👁 9,483 vues
Décédé le 13 juillet à Londres, l’ancien président nigérian Muhammadu Buhari a été inhumé mardi 15 juillet dans sa ville natale de Daura, dans l’État de Katsina, lors de cérémonies empreintes de solennité, en présence de nombreuses personnalités politiques et diplomatiques africaines.
La dépouille de l’ex-chef de l’État, rapatriée dans l’après-midi à l’aéroport Umaru Musa Yar’Adua de Katsina, a été transportée sous escorte officielle jusqu’à Daura, où s’est tenue la prière mortuaire (Salatul Janazah), dirigée par Sheikh Salisu Rabiu, imam de la grande mosquée de la ville.
Le président en exercice, Bola Ahmed Tinubu, a conduit une importante délégation comprenant le vice-président Kashim Shettima, le président de la Guinée-Bissau Umaro Sissoco Embaló, le Premier ministre nigérien Ali Mahaman Lamine Zeine, l’ancien président du Niger Mahamadou Issoufou, l’ex-vice-président nigérian Yemi Osinbajo, ainsi que plusieurs gouverneurs et figures du monde économique.
L’inhumation a eu lieu à 17h50 dans l’intimité de la résidence familiale du défunt, accompagnée des honneurs militaires, notamment d’un réveil solennel et de 21 coups de canon. Selon la présidence nigériane, une semaine d’hommages et de condoléances est prévue pour honorer sa mémoire.
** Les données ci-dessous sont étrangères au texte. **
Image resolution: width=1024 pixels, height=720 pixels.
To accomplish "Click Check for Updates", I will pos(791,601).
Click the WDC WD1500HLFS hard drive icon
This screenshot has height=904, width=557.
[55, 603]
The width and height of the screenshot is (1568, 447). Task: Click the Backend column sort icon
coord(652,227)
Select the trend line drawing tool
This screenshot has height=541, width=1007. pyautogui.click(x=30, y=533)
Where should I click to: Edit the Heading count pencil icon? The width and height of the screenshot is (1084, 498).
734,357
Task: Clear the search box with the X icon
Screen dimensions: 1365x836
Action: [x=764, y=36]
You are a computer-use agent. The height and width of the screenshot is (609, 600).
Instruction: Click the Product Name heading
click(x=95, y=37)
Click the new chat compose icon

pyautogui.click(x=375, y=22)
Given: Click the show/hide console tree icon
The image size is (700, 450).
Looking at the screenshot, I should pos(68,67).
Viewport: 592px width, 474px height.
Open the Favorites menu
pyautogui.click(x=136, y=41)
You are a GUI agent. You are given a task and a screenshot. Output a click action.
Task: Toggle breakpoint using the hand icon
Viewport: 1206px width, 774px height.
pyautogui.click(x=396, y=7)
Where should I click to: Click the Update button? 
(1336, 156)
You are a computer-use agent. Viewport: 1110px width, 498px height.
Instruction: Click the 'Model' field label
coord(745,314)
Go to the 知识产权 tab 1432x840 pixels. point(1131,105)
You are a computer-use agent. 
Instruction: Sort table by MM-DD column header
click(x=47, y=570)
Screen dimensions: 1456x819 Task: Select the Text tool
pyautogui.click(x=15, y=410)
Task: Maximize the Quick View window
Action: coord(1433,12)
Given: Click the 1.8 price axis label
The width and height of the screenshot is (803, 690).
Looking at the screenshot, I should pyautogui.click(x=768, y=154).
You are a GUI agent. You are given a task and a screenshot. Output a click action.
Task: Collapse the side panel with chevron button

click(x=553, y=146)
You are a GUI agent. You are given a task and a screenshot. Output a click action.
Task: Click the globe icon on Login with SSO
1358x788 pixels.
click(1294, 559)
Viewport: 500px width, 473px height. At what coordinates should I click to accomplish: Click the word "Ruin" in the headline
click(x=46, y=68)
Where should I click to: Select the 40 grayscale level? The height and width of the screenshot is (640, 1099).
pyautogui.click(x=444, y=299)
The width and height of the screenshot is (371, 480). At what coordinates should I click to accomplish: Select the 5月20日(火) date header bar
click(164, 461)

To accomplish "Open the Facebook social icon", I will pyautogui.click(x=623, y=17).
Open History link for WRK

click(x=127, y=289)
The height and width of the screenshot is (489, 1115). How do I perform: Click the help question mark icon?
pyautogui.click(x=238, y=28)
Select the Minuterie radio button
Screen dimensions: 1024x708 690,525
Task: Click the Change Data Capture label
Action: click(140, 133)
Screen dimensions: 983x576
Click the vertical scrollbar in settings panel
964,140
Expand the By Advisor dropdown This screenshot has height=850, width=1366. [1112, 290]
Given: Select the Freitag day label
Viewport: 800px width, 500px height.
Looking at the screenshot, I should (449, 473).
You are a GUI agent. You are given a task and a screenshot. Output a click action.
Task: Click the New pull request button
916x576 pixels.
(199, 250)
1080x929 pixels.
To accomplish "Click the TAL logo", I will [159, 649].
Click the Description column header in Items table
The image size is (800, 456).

Militaire de formation, Muhammadu Buhari avait dirigé le Nigeria entre 1984 et 1985 en tant que chef d’État militaire, avant d’être élu président en 2015, un mandat qu’il a exercé jusqu’en 2023. Figure emblématique de la lutte contre la corruption et artisan de l’unité nationale, il demeure, aux yeux de nombreux observateurs africains, un symbole de rigueur et de panafricanisme.